Start of Block

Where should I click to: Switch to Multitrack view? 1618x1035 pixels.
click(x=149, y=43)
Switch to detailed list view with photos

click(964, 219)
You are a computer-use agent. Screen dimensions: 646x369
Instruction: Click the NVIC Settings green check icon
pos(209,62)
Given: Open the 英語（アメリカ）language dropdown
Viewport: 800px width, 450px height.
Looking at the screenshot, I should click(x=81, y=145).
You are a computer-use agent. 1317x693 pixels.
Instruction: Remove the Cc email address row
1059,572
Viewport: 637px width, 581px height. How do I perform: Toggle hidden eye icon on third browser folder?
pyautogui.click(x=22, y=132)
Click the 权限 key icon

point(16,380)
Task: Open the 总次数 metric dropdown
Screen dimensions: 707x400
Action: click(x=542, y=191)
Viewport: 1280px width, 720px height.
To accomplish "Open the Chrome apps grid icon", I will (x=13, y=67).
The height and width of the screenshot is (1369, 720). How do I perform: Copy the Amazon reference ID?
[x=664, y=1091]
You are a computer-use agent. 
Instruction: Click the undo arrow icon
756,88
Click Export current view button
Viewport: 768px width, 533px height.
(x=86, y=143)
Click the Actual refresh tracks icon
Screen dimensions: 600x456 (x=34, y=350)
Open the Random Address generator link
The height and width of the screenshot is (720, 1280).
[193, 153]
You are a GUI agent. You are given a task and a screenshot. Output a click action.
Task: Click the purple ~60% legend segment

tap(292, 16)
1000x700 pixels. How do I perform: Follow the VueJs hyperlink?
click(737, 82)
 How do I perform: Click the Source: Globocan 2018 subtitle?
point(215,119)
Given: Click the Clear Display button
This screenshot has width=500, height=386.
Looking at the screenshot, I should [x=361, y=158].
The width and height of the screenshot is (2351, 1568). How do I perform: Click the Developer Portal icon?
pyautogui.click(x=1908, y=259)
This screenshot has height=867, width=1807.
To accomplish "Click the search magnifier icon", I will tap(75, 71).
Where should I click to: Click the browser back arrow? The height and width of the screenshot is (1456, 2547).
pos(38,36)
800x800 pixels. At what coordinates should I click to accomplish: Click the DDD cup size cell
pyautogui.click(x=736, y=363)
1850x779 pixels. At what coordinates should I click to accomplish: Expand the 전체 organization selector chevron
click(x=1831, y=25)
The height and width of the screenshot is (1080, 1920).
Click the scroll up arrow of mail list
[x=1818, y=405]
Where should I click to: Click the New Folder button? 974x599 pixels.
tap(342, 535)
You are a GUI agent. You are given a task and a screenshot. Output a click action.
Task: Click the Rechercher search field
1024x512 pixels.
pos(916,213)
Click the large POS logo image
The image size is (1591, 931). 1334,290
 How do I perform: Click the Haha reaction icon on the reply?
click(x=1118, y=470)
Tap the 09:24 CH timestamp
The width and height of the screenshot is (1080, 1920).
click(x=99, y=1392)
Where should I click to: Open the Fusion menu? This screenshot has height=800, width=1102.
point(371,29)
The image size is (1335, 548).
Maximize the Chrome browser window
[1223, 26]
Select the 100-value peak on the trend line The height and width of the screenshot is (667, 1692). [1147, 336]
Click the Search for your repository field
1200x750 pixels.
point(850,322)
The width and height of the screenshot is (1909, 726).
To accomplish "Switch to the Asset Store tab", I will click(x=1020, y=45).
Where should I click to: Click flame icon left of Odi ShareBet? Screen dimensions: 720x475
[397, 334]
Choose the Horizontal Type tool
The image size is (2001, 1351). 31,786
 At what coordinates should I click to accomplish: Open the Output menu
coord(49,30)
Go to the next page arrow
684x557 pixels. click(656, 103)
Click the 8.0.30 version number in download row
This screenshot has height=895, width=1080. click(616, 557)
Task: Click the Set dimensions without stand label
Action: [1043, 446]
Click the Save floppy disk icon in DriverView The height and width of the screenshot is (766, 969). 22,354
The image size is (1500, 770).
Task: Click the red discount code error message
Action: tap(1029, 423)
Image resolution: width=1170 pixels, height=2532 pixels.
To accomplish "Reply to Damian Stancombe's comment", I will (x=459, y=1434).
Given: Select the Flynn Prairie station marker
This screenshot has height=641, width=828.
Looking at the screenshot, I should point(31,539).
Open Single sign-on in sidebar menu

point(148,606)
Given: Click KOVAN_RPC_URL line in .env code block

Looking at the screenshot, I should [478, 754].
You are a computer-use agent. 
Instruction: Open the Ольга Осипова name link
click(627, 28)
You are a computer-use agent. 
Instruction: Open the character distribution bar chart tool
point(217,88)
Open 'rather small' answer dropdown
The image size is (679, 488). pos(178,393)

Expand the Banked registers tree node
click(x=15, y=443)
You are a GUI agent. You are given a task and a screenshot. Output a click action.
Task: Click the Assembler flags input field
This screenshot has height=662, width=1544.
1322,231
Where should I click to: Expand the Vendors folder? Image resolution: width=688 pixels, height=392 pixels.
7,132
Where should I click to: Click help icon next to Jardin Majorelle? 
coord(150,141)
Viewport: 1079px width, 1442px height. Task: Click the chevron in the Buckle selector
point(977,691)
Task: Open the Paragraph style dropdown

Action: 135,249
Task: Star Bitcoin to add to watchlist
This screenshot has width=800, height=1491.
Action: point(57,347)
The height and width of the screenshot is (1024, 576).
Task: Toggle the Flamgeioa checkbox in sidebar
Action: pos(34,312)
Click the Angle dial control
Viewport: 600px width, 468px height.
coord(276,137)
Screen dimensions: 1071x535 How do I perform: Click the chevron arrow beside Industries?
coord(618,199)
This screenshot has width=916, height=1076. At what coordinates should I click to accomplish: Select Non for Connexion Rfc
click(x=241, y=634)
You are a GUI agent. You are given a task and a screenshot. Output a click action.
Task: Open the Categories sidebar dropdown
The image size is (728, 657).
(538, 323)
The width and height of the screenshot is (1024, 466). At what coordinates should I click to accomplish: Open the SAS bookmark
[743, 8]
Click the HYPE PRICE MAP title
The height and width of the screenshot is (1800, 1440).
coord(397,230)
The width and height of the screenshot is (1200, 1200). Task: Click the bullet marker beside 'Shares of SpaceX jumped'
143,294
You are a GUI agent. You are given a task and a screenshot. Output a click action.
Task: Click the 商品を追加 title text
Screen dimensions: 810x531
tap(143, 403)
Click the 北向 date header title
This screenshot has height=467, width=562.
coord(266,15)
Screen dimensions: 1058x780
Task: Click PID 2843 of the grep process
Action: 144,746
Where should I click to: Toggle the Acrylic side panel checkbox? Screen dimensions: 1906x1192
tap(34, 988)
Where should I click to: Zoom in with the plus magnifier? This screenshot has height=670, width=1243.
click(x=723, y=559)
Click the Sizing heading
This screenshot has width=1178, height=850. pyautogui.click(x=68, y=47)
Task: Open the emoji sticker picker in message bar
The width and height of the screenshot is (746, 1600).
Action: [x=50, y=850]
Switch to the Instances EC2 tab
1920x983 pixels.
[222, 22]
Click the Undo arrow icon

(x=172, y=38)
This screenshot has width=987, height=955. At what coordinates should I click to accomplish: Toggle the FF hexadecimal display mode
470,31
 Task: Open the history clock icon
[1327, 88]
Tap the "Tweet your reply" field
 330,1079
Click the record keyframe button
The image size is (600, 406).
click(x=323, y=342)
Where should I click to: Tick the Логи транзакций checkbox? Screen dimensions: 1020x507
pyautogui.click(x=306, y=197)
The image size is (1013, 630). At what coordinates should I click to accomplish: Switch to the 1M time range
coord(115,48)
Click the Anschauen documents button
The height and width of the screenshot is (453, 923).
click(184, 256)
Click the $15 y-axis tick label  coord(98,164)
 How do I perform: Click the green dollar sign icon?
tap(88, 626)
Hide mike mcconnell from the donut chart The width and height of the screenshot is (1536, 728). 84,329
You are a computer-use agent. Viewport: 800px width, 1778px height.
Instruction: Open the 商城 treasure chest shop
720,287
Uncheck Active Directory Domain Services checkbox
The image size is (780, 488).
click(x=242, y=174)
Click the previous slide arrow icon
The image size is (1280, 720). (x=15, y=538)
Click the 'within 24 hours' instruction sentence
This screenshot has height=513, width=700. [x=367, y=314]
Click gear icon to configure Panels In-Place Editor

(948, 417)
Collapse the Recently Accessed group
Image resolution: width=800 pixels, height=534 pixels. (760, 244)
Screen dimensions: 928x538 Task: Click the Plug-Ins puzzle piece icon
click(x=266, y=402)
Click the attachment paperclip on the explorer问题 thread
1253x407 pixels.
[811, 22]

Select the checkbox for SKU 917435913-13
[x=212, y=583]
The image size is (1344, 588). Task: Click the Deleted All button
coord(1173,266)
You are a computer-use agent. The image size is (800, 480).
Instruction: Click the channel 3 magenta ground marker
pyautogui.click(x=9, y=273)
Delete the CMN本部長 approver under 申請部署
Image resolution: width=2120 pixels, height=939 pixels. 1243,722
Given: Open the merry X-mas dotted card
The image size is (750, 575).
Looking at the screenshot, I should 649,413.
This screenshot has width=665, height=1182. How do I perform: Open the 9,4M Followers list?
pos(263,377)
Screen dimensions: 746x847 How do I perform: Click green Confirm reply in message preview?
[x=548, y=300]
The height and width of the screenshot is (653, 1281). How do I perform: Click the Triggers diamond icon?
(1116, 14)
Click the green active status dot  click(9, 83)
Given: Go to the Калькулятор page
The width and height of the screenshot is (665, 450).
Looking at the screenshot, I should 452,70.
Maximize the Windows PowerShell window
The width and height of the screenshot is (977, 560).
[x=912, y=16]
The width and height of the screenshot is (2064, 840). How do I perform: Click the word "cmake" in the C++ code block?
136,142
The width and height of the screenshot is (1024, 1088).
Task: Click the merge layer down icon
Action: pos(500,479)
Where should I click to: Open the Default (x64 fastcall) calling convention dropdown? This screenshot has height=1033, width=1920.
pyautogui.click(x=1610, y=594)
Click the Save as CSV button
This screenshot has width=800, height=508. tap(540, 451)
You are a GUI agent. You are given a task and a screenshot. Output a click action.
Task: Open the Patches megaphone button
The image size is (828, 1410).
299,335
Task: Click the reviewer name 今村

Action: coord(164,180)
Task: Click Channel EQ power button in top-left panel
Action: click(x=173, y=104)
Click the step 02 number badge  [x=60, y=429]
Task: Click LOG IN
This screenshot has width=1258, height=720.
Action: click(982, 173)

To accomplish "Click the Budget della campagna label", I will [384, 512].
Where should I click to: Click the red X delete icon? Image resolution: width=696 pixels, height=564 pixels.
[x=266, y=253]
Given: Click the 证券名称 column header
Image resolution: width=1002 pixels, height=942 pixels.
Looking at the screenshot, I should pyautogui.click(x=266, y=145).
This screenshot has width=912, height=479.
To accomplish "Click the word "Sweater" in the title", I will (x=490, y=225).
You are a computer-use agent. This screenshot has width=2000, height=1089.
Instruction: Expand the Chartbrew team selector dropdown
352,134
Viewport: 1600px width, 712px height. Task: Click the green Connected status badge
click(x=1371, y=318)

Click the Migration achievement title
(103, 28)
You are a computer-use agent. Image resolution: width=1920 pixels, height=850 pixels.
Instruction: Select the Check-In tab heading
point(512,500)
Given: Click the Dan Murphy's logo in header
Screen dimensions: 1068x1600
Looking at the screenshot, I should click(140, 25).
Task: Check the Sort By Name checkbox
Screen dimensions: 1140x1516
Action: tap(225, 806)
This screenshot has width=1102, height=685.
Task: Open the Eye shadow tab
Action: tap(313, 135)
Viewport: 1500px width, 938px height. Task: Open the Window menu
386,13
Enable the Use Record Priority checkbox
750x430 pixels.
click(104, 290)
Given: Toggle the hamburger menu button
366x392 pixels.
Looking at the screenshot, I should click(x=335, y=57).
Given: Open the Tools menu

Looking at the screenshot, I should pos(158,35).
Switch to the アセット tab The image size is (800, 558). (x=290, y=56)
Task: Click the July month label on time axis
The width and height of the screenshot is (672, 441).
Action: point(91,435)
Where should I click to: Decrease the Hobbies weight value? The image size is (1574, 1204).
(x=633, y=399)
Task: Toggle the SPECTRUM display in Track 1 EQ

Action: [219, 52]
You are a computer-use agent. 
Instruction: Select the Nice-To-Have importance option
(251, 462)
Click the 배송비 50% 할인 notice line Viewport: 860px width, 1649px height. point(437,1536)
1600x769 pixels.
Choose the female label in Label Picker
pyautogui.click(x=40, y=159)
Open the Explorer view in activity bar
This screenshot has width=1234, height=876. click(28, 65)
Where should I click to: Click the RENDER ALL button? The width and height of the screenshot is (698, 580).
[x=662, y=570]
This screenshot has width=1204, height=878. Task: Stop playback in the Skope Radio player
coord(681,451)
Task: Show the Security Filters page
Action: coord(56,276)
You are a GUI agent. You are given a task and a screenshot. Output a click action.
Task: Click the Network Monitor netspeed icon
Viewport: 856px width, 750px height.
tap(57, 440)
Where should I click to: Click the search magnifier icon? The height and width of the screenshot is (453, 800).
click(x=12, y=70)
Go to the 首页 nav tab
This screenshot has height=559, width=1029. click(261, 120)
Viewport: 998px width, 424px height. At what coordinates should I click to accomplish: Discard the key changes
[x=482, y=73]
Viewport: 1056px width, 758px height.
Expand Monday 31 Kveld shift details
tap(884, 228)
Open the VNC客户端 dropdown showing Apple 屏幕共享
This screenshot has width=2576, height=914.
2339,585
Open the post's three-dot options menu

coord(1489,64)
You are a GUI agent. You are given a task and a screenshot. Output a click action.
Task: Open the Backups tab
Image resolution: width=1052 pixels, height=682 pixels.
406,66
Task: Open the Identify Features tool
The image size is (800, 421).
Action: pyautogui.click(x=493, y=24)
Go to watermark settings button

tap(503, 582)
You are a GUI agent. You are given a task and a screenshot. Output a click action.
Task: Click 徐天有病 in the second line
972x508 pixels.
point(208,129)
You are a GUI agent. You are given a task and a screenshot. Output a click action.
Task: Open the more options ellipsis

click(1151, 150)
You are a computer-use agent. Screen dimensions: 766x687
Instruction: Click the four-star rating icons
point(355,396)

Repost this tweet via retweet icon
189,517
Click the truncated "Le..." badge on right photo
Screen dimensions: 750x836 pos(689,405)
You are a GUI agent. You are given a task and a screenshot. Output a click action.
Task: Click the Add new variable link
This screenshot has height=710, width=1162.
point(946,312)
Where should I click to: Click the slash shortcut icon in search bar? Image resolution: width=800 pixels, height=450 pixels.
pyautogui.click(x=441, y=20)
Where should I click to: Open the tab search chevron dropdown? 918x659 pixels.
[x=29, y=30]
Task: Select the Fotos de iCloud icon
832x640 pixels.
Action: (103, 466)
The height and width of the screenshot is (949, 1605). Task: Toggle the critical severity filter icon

End of Block

» **ASSIGNED TASK**:
Return every line above where "computer" appears.

» **EXERCISE ANSWER**:
You are a computer-use agent. Screen dimensions: 646x369
You are a computer-use agent. 1317x693 pixels.
You are a computer-use agent. 
You are a computer-use agent. 
You are a computer-use agent. 
You are a computer-use agent. Viewport: 800px width, 1778px height.
You are a computer-use agent. The image size is (800, 480).
You are a computer-use agent. This screenshot has width=2000, height=1089.
You are a computer-use agent. Image resolution: width=1920 pixels, height=850 pixels.
You are a computer-use agent. 
You are a computer-use agent. Screen dimensions: 766x687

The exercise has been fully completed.